▶ _THE TASK_
Each line of the material below that holds the word "flag" needs to be copied.

▶ _DATA_
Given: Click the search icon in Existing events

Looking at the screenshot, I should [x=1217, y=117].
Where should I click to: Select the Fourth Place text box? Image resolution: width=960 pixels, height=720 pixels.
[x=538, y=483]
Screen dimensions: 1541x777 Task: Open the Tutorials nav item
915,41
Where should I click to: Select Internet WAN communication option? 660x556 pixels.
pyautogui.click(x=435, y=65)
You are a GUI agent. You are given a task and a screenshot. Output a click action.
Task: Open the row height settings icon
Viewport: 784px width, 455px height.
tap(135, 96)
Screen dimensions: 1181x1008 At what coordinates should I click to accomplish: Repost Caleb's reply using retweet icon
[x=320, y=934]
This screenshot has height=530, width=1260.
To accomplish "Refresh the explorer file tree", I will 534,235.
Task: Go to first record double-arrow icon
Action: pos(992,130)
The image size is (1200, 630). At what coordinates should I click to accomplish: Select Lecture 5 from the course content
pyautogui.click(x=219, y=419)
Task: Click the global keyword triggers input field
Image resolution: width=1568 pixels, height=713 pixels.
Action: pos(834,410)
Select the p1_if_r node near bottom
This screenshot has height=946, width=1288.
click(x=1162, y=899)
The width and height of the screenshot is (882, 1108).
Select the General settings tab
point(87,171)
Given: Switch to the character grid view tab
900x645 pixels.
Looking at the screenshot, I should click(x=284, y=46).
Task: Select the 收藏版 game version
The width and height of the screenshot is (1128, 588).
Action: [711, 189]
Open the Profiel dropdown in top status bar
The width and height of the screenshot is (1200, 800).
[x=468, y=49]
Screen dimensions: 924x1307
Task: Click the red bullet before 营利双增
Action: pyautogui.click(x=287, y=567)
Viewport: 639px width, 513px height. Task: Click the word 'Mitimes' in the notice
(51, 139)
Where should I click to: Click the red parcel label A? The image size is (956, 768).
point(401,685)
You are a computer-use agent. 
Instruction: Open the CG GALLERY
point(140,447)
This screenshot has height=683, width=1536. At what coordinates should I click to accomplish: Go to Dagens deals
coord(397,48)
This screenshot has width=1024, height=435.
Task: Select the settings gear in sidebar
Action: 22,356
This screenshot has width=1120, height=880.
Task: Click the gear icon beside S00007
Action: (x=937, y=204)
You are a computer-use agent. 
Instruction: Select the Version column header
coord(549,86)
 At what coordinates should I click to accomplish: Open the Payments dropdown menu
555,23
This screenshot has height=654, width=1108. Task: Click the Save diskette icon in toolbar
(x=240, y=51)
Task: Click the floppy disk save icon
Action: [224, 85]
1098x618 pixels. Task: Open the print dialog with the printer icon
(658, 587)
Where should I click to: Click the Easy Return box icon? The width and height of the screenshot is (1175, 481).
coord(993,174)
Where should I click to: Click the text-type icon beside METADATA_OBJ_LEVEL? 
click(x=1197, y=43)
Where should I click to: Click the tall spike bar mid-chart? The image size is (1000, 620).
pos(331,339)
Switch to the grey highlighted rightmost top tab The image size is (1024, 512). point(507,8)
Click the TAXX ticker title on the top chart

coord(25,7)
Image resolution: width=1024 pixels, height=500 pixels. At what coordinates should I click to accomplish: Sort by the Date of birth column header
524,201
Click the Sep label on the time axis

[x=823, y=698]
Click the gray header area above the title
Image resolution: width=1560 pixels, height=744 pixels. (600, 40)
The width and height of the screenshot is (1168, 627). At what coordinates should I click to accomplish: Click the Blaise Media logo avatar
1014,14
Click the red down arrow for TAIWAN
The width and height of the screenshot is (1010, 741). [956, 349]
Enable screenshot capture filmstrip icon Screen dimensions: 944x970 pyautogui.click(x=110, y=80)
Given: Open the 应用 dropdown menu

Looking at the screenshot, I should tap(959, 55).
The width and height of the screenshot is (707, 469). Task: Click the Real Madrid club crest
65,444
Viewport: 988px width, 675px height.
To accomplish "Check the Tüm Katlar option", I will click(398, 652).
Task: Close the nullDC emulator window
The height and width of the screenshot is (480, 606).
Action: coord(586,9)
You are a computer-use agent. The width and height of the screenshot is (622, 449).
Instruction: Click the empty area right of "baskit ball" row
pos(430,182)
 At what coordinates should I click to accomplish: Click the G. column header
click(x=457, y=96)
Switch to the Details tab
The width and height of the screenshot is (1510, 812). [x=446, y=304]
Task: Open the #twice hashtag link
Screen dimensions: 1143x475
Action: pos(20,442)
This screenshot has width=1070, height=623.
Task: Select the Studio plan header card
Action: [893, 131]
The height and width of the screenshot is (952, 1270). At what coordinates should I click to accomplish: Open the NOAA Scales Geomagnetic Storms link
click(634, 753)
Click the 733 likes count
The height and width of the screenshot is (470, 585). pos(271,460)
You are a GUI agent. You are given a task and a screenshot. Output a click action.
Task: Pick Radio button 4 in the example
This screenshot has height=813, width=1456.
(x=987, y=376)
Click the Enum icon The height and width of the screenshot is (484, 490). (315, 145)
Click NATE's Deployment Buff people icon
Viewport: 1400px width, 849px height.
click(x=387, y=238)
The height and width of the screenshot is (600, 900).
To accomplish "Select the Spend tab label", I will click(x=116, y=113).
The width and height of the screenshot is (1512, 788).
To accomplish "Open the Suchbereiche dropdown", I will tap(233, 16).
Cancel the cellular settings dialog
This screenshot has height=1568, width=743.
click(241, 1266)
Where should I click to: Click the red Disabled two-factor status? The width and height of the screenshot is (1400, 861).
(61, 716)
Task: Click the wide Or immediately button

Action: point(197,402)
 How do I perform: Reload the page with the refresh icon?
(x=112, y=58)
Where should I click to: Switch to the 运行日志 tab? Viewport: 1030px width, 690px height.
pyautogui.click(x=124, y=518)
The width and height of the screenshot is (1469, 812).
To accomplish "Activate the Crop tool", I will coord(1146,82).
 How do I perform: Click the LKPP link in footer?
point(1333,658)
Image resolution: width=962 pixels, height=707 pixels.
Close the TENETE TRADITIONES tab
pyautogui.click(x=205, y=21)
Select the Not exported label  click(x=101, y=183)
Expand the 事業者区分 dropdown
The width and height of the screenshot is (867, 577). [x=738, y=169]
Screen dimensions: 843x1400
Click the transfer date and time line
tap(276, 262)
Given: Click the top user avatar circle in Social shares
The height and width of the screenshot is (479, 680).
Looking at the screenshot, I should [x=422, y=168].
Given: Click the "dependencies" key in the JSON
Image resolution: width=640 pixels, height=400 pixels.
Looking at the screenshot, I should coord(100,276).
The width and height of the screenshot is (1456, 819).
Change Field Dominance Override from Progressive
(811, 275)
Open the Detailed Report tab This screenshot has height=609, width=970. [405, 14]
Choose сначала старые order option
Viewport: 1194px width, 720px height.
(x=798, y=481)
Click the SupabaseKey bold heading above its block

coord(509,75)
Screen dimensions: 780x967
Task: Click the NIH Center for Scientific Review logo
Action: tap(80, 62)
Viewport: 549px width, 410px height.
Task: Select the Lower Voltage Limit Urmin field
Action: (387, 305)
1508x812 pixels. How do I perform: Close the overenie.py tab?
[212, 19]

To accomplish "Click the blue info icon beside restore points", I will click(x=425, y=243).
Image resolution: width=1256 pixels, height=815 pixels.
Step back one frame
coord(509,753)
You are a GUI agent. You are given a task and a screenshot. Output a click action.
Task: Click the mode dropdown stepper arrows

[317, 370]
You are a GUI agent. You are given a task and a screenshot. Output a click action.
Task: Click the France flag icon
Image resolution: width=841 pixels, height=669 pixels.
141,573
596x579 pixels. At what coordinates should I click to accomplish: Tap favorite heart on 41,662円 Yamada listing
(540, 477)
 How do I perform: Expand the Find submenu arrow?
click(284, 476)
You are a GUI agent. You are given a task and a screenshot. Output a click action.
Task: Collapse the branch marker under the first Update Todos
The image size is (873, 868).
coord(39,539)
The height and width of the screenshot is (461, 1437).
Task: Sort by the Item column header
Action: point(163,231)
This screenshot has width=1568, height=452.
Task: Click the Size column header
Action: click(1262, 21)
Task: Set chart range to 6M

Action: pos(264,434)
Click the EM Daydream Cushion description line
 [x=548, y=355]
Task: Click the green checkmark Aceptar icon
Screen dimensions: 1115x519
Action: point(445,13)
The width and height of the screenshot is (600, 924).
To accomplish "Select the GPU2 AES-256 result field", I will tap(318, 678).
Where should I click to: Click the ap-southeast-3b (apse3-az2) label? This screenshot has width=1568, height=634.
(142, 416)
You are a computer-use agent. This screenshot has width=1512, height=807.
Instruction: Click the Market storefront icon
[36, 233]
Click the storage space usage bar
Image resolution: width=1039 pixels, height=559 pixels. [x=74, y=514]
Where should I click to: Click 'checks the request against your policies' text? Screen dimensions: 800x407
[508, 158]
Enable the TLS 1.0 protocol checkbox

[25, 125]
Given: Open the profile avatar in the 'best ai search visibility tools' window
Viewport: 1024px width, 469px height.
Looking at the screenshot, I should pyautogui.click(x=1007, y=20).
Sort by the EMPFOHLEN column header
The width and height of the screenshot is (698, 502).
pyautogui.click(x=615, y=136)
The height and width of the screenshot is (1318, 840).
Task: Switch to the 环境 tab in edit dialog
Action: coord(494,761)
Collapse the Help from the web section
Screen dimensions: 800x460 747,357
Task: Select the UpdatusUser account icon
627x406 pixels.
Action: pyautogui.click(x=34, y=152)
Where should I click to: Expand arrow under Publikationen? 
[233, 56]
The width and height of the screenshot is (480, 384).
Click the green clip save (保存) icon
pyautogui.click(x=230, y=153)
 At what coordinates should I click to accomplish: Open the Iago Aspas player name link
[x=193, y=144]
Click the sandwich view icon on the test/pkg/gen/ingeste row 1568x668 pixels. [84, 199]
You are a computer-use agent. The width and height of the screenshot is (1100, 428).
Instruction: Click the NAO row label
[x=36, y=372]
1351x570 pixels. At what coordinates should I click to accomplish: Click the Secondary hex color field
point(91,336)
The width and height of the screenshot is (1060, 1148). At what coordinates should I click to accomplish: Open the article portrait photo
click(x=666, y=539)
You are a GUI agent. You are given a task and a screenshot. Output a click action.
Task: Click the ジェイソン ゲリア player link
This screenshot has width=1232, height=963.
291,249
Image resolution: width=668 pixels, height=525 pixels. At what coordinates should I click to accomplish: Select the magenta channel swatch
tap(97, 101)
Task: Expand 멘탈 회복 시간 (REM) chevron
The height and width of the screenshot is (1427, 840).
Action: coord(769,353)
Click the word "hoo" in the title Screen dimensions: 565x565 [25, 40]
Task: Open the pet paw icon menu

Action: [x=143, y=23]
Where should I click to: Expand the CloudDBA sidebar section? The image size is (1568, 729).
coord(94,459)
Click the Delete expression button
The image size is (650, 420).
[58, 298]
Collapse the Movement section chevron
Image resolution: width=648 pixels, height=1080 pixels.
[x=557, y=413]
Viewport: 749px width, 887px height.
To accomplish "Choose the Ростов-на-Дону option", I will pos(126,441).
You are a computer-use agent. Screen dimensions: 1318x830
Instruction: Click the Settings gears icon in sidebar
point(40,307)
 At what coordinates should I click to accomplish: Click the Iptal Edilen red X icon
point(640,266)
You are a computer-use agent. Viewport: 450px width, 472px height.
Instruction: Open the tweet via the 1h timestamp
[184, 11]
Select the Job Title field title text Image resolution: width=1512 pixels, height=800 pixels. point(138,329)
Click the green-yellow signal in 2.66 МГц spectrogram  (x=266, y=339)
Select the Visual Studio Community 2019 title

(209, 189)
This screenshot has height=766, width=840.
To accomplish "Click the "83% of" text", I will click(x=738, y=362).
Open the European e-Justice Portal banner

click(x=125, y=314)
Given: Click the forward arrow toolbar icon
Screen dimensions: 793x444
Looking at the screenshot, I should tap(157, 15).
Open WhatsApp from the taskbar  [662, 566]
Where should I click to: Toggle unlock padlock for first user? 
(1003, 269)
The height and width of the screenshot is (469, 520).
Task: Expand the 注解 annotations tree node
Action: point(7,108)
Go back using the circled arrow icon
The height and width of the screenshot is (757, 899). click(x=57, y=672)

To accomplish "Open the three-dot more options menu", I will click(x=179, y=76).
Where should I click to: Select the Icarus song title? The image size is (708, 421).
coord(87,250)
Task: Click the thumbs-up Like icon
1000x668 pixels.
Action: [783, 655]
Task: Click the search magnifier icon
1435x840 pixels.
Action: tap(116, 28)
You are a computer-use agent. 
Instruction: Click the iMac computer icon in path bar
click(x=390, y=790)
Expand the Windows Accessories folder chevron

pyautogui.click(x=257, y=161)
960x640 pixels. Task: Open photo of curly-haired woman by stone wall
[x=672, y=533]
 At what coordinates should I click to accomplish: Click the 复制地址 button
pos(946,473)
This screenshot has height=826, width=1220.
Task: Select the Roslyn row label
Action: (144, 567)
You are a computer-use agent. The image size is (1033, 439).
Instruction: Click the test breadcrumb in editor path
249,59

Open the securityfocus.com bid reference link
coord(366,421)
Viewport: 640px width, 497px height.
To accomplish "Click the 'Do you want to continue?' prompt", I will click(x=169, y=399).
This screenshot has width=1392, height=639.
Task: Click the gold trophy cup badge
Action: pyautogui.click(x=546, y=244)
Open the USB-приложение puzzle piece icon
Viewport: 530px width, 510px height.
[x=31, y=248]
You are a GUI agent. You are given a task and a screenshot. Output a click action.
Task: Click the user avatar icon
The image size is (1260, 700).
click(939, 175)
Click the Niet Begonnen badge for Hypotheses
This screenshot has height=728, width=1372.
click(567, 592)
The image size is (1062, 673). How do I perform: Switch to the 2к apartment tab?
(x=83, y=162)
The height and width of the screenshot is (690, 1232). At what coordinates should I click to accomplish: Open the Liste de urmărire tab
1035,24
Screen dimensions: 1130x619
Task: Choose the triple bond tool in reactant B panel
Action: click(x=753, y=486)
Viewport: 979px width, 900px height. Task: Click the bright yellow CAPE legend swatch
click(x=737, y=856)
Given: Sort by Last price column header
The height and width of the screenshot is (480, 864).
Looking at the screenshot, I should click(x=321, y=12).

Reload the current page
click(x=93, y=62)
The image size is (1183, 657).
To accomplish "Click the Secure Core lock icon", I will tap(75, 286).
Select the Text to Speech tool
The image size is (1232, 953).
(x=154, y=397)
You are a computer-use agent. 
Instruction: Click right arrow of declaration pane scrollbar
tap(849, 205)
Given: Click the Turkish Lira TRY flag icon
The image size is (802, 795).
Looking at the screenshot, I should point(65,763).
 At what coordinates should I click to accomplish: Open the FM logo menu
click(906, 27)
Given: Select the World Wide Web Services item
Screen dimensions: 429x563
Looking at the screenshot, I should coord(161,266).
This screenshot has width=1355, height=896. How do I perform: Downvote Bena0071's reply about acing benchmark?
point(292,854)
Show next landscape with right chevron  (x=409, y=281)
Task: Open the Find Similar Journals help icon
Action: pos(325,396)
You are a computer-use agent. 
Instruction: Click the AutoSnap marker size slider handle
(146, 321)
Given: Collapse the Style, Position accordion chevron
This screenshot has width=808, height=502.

▶ _EXERCISE SOLUTION_
Task: Click the France flag icon
Given: Click the Turkish Lira TRY flag icon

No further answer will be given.